+++ Exercise passage +++

Section 9. Members who shall have attained the age of fifty-five or a later age and shall pay to the Society the amount of ten times the dues they are assessed for the current year shall be relieved of further payment of dues. This Life Membership status is subject to termination should the Life Member not qualify for continuing membership under Sections 2 or 3 of this Article III.

Section 10. Members who have been members for forty consecutive years shall become lifetime members and shall be relieved of further payment of dues.

Article IV
BOARD OF DIRECTORS

Section 1. The management of the business and affairs of the Society shall be vested in the Board of Directors of twenty-four (24) members in good standing, of which eighteen (18) shall be elected by the Society members (the "Coordinating Directors") and the other six (6) shall be the six (6) elected officers of the Society, other than the Assistant Secretary (the "Officer Directors").

+++ Data excerpts +++

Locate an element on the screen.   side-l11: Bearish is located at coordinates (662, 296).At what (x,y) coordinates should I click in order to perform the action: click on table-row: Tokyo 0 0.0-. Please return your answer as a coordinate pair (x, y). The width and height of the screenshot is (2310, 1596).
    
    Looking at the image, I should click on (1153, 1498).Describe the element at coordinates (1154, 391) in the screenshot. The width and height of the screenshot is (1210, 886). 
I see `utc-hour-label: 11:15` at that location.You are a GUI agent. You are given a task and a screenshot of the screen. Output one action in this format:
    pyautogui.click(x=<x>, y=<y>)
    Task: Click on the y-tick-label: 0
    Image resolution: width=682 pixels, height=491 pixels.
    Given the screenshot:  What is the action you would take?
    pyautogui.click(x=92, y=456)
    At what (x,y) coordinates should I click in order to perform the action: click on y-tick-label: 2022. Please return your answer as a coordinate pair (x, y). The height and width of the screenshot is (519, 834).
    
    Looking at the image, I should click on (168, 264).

+++

▶ _Work instruction_
Please explain, based on the bylaws excerpt above, what could cause a member to lose the Life Membership status described in Section 9.

▶ _Result of the exercise_
A member could lose Life Membership status by failing to qualify for continuing membership under Sections 2 or 3 of Article III. The excerpt makes this status subject to termination in that case, even after the member has reached fifty-five or older and paid ten times the current year's dues.